# Start of Supplied data
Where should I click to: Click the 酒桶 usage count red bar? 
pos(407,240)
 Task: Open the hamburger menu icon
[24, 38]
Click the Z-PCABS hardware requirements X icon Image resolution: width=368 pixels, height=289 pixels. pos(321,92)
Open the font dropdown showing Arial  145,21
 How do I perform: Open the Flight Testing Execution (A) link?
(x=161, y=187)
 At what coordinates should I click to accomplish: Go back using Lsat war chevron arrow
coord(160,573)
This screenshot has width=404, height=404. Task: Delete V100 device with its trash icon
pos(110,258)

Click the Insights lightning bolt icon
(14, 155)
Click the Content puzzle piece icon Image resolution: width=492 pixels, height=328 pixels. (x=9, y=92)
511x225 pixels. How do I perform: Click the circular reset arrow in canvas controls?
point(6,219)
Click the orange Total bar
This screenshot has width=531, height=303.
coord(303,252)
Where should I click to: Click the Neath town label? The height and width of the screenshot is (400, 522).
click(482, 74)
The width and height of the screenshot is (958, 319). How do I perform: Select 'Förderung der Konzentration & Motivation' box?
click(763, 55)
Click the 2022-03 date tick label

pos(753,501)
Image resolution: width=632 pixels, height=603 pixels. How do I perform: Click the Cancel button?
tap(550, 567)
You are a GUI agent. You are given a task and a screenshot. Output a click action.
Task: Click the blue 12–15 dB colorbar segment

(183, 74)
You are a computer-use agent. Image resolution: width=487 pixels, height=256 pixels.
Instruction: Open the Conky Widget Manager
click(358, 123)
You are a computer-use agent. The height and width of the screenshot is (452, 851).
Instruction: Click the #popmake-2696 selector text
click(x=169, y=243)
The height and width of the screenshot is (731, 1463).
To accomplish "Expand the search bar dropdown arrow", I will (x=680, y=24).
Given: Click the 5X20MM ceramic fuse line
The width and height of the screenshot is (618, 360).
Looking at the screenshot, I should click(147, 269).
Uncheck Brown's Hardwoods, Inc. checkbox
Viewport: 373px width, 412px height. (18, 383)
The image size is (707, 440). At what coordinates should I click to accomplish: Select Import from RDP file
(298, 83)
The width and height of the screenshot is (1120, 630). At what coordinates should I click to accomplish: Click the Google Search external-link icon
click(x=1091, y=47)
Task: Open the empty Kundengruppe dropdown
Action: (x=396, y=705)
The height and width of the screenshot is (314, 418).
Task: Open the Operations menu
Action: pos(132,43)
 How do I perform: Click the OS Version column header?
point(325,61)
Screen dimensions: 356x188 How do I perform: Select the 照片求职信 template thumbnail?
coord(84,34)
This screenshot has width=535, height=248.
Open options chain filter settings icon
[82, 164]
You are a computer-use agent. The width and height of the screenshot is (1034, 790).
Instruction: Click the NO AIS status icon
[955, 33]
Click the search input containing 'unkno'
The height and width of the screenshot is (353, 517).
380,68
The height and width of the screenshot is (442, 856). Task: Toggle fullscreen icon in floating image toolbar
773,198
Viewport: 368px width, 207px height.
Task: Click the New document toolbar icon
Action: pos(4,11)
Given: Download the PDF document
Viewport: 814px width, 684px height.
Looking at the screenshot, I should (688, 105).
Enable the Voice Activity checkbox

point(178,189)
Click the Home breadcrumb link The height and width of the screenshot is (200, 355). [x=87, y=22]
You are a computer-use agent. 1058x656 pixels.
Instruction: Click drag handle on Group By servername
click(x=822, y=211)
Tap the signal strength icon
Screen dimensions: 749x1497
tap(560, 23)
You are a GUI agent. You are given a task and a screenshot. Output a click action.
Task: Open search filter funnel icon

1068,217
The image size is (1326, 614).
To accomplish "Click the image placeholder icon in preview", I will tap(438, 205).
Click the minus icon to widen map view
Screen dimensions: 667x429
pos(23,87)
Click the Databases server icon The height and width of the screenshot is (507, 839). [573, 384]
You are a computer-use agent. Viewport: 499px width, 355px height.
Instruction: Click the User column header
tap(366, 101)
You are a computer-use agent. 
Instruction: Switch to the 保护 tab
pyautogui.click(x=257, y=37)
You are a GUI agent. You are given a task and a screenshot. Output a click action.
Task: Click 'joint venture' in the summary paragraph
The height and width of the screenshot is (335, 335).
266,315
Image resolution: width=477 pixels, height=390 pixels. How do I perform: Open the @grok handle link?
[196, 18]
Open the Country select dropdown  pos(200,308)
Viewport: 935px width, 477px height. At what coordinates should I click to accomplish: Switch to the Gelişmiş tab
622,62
# End of Supplied data
- To do:
Write out the material above again, substituting "px" for every "pixels" and leaving all else as it stands.

- Result of this exercise:
Where should I click to: Click the 酒桶 usage count red bar? 
pos(407,240)
 Task: Open the hamburger menu icon
[24, 38]
Click the Z-PCABS hardware requirements X icon Image resolution: width=368 px, height=289 px. pos(321,92)
Open the font dropdown showing Arial  145,21
 How do I perform: Open the Flight Testing Execution (A) link?
(x=161, y=187)
 At what coordinates should I click to accomplish: Go back using Lsat war chevron arrow
coord(160,573)
This screenshot has width=404, height=404. Task: Delete V100 device with its trash icon
pos(110,258)

Click the Insights lightning bolt icon
(14, 155)
Click the Content puzzle piece icon Image resolution: width=492 px, height=328 px. (x=9, y=92)
511x225 px. How do I perform: Click the circular reset arrow in canvas controls?
point(6,219)
Click the orange Total bar
This screenshot has width=531, height=303.
coord(303,252)
Where should I click to: Click the Neath town label? The height and width of the screenshot is (400, 522).
click(482, 74)
The width and height of the screenshot is (958, 319). How do I perform: Select 'Förderung der Konzentration & Motivation' box?
click(763, 55)
Click the 2022-03 date tick label

pos(753,501)
Image resolution: width=632 px, height=603 px. How do I perform: Click the Cancel button?
tap(550, 567)
You are a GUI agent. You are given a task and a screenshot. Output a click action.
Task: Click the blue 12–15 dB colorbar segment

(183, 74)
You are a computer-use agent. Image resolution: width=487 px, height=256 px.
Instruction: Open the Conky Widget Manager
click(358, 123)
You are a computer-use agent. The height and width of the screenshot is (452, 851).
Instruction: Click the #popmake-2696 selector text
click(x=169, y=243)
The height and width of the screenshot is (731, 1463).
To accomplish "Expand the search bar dropdown arrow", I will (x=680, y=24).
Given: Click the 5X20MM ceramic fuse line
The width and height of the screenshot is (618, 360).
Looking at the screenshot, I should click(147, 269).
Uncheck Brown's Hardwoods, Inc. checkbox
Viewport: 373px width, 412px height. (18, 383)
The image size is (707, 440). At what coordinates should I click to accomplish: Select Import from RDP file
(298, 83)
The width and height of the screenshot is (1120, 630). At what coordinates should I click to accomplish: Click the Google Search external-link icon
click(x=1091, y=47)
Task: Open the empty Kundengruppe dropdown
Action: (x=396, y=705)
The height and width of the screenshot is (314, 418).
Task: Open the Operations menu
Action: pos(132,43)
 How do I perform: Click the OS Version column header?
point(325,61)
Screen dimensions: 356x188 How do I perform: Select the 照片求职信 template thumbnail?
coord(84,34)
This screenshot has width=535, height=248.
Open options chain filter settings icon
[82, 164]
You are a computer-use agent. The width and height of the screenshot is (1034, 790).
Instruction: Click the NO AIS status icon
[955, 33]
Click the search input containing 'unkno'
The height and width of the screenshot is (353, 517).
380,68
The height and width of the screenshot is (442, 856). Task: Toggle fullscreen icon in floating image toolbar
773,198
Viewport: 368px width, 207px height.
Task: Click the New document toolbar icon
Action: pos(4,11)
Given: Download the PDF document
Viewport: 814px width, 684px height.
Looking at the screenshot, I should (688, 105).
Enable the Voice Activity checkbox

point(178,189)
Click the Home breadcrumb link The height and width of the screenshot is (200, 355). [x=87, y=22]
You are a computer-use agent. 1058x656 px.
Instruction: Click drag handle on Group By servername
click(x=822, y=211)
Tap the signal strength icon
Screen dimensions: 749x1497
tap(560, 23)
You are a GUI agent. You are given a task and a screenshot. Output a click action.
Task: Open search filter funnel icon

1068,217
The image size is (1326, 614).
To accomplish "Click the image placeholder icon in preview", I will tap(438, 205).
Click the minus icon to widen map view
Screen dimensions: 667x429
pos(23,87)
Click the Databases server icon The height and width of the screenshot is (507, 839). [573, 384]
You are a computer-use agent. Viewport: 499px width, 355px height.
Instruction: Click the User column header
tap(366, 101)
You are a computer-use agent. 
Instruction: Switch to the 保护 tab
pyautogui.click(x=257, y=37)
You are a GUI agent. You are given a task and a screenshot. Output a click action.
Task: Click 'joint venture' in the summary paragraph
The height and width of the screenshot is (335, 335).
266,315
Image resolution: width=477 px, height=390 px. How do I perform: Open the @grok handle link?
[196, 18]
Open the Country select dropdown  pos(200,308)
Viewport: 935px width, 477px height. At what coordinates should I click to accomplish: Switch to the Gelişmiş tab
622,62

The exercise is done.